Cet épisode de l’histoire amérindienne est profondément révoltant : au nom d’une loi bornée, une majorité d’hommes refuse à une minorité la seule chose qui lui permettrait de vivre en paix. Aux yeux du Blanc, le conflit vaut mieux que la transgression d’une règle, transgression dont la conséquence serait pourtant bénéfique aux deux bords.
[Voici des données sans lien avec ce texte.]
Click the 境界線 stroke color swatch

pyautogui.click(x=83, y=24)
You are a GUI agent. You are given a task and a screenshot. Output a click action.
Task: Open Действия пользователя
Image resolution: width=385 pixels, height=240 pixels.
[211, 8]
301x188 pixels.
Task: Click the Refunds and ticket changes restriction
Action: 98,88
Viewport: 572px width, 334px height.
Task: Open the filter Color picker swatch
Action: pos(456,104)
Il y a beaucoup de discours dans ce texte. La question indienne est débattue dans tous les sens, par tout le monde. Journalistes, religieux, civils, militaires, politiques, il n’est pas un Américain qui ne croit mieux comprendre le sujet que son voisin. Le récit est toujours mené du point de la vue de l’homme blanc, l’Indien n’étant déjà plus qu’un élément du décor, un protagoniste obligatoire, mais inopportun. Triste Histoire…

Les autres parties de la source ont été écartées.